Pihak penyelenggara memang mengklaim adanya penilaian 3B (Brain, Beauty, Behavior). Namun, ini hanyalah lipstik. Pasalnya, Brain (kecerdasan) hanya dilihat dari kemampuan kontestan menjawab pertanyaan seputar masalah kekinian. Behaviour (kepribadian ) hanya
diukur dari keterlibatan peserta dalam berbagi aktivitas sosial
kemasyarakatan. Kedua kriteria ini hanyalah polesan. Kecerdasan dan
kepribadian sesungguhnya tidak mungkin terukur hanya dalam sekejap
selama kontes dilasaksanakan. Adapun Beauty (kecantikan)—yang dinilai berdasarkan keindahan fisik dan ukurannya yang proporsional—inilah yang menjadi porsi utama kemenangan kontestan.
Ketika ajang Miss World hanya melihat
prestasi dan penghormatan perempuan pada kecantikan wajah dan seluruh
tubuhnya semata, ini adalah penghinaan bagi perempuan yang berasal dari
pemikiran Barat yang kufur. Pemikiran Barat memandang identitas dan
nilai perempuan berdasarkan kecantikan fisik semata. Penampilan
perempuan adalah tiket untuk mencapai sukses; bukan kecerdasan,
karakter, keterampilan dan kontribusi perempuan kepada masyarakat.

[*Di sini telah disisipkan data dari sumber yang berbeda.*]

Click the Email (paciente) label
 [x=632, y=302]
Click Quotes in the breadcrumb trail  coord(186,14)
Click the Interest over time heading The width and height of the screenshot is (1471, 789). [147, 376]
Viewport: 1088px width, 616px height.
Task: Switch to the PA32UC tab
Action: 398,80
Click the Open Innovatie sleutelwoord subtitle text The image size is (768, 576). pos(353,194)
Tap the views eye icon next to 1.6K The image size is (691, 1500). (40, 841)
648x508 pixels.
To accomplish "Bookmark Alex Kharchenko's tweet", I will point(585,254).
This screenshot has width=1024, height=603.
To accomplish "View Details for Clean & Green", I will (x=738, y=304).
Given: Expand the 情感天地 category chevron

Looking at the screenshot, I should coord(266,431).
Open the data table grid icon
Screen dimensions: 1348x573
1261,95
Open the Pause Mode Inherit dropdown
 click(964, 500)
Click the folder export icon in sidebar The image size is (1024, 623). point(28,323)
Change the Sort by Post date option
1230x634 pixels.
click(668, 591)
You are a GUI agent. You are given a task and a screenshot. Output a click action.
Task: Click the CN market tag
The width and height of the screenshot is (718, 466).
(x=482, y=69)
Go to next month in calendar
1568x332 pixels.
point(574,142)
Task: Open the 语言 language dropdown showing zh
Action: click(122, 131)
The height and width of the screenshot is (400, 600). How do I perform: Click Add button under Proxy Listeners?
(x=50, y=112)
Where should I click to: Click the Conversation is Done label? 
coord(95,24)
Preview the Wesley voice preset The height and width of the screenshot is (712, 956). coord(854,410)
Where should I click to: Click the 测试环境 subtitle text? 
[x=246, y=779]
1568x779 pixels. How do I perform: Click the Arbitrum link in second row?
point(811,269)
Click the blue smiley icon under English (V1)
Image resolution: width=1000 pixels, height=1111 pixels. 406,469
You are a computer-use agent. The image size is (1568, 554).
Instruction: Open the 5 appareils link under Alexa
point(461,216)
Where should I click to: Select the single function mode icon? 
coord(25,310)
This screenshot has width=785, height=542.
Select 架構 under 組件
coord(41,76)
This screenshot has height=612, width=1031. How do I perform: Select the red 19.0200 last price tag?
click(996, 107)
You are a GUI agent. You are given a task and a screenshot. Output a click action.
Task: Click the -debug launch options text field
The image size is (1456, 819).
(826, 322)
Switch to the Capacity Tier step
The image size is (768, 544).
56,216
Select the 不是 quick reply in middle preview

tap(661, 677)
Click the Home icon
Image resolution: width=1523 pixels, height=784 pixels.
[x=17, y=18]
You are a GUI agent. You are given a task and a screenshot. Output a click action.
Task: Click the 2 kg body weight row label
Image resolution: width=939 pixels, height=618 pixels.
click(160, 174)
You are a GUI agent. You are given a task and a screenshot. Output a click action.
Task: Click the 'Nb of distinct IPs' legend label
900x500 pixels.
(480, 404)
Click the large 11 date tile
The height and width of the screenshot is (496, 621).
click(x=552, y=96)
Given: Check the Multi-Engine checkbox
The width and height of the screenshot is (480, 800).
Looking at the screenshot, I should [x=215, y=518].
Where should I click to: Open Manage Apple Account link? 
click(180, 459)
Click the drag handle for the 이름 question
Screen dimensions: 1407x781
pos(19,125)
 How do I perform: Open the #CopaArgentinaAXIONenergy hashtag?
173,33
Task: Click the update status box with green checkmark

Perempuan pun diurutkan peringkat nilainya sesuai dengan tingkat daya
tariknya, bukan karena kemampuan mereka.
3. Kapitalisasi tubuh perempuan.
Kontes Miss World menjadikan perempuan
dan tubuhnya sebagai barang dagangan di atas panggung. Ibarat sebuah
kapstok, tubuh perempuan dicantoli berbagai produk demi kepentingan
bisnis. Panitia akan mencari sponsor untuk kontes sehingga kontestan
mempromosikan komoditas dan produk bermerk tertentu. Demi kepentingan
bisnis tersebut, Indonesia juga akan menggelar World Fashion Design Miss World 2013. Sebanyak 30 desainer akan mempresentasikan koleksi busananya. Terry Palmer
sebagai produsen handuk terbesar di Tanah Air juga menjalin kerjasama
sebagai sponsor Miss World 2013. Para pelaku usaha tersebut sepertinya
ingin mengulang kesuksesan Sunsilk yang berhasil menguasai 60 persen pasar shampo di India setelah kontes tahun Miss World 2003 di negeri tersebut.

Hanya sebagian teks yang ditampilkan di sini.